As chairman of the House Oversight Committee, I often repeat a quote from President Woodrow Wilson’s doctoral dissertation: “As important as legislation, is vigilant oversight of administration.”

The process we adopted after passing the legislation calling for oversight of various state agencies mandated the highest level of transparency, not only with the oversight function, but also with all aspects of the committee. Our process was designed to educate the public about our boards, agencies, and commissions with a single set of reality- based, measurable taxpayer facts which can be used to better serve all our constituents.

This bi-partisan, fact-based oversight is serving us well in South Carolina. During the 124th legislative session, 36 of the recommendations from various House Legislative Oversight Committee studies of agencies were enacted into law. These changes reflect the dedication of my colleagues in listening to agency personnel during studies and continuing to act on their requests.

Sometimes, it takes filing a bill in multiple legislative sessions for the change to be enacted. For example, during the study of the Department of Labor, Licensing and Regulation, the Office of the State Fire Marshal requested changes to the law to clarify the authority to issue separate fines for each repeated fire code violation (i.e., those that remain uncorrected after notice and time to correct) creating life and safety issues for the public.

--------------------

> [PROMPT 1]
According to the passage on South Carolina's legislative oversight, which kinds of state bodies was the committee's process designed to educate the public about? List them all.
> [PROMPT 2]
Continue the passage on South Carolina's legislative oversight, picking up after its last sentence.

--------------------

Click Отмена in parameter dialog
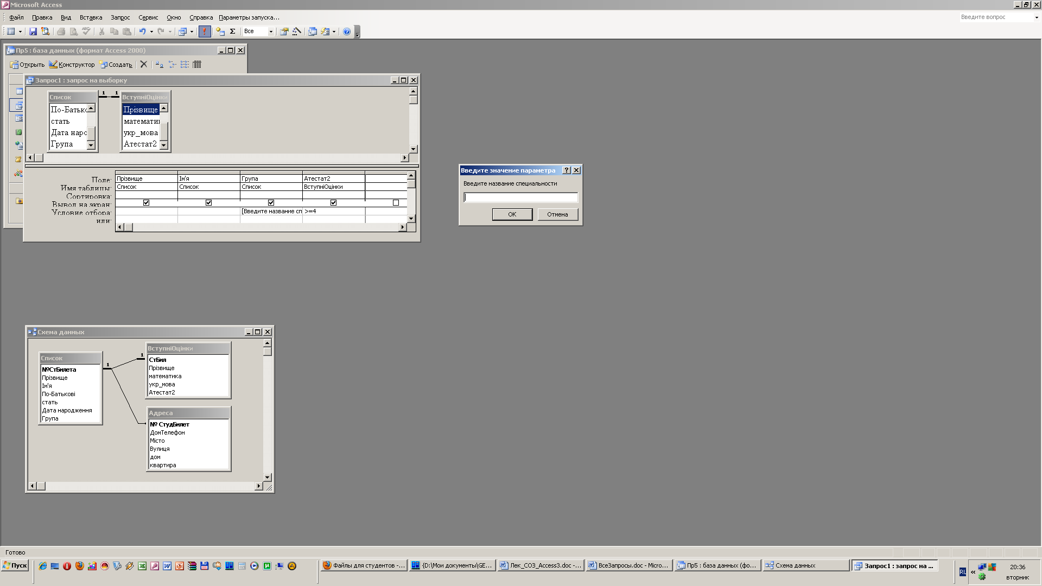 (x=557, y=214)
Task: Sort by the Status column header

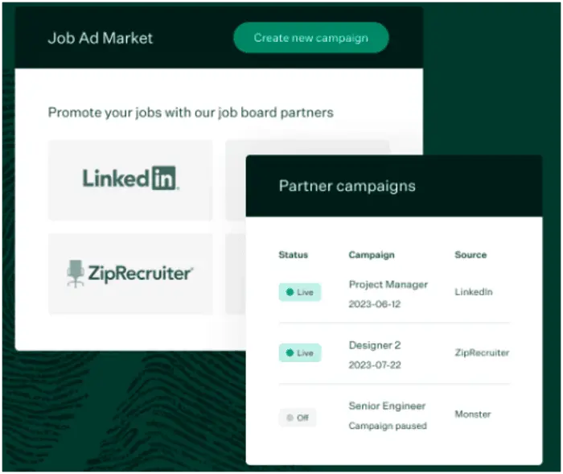Action: pyautogui.click(x=294, y=254)
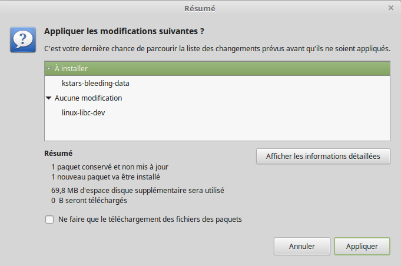Collapse the "À installer" expander arrow

[48, 69]
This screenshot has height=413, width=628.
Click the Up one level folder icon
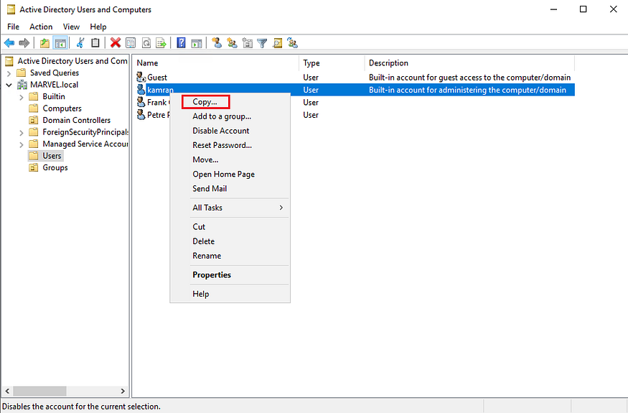coord(44,43)
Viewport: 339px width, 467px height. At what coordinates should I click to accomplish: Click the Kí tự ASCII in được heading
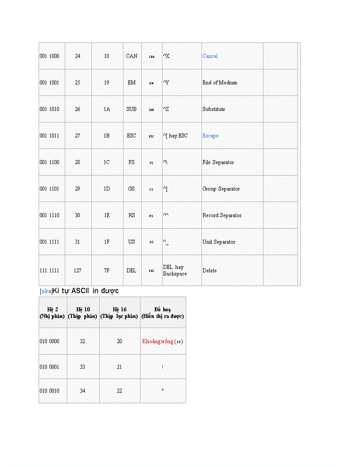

--------------------

> [WRITTEN ANSWER 1]
Boards, agencies, and commissions.

> [WRITTEN ANSWER 2]
Legislation was first filed to implement this change in 2018, and a version was ultimately enacted in 2022.

Sometimes legislation can pass rather quickly. For example, the study of the Department of Motor Vehicles included a recommendation to require inclusion of vehicle titles of “brands” (e.g., “salvage water,” “salvage fire,” etc.) that provide information about a vehicle’s history to a potential buyer. Legislation was prefiled on this issue in 2020 and enacted in 2021.

As another example, the Department of Corrections study included a recommendation to lower the minimum age for certification of correctional officers from 21 to 18 years to help address the growing staffing challenges with the agency. In making the recommendation, we noted 23 other states had a minimum age of 18. Legislation on this issue was filed in February of this year and signed into law only four months later.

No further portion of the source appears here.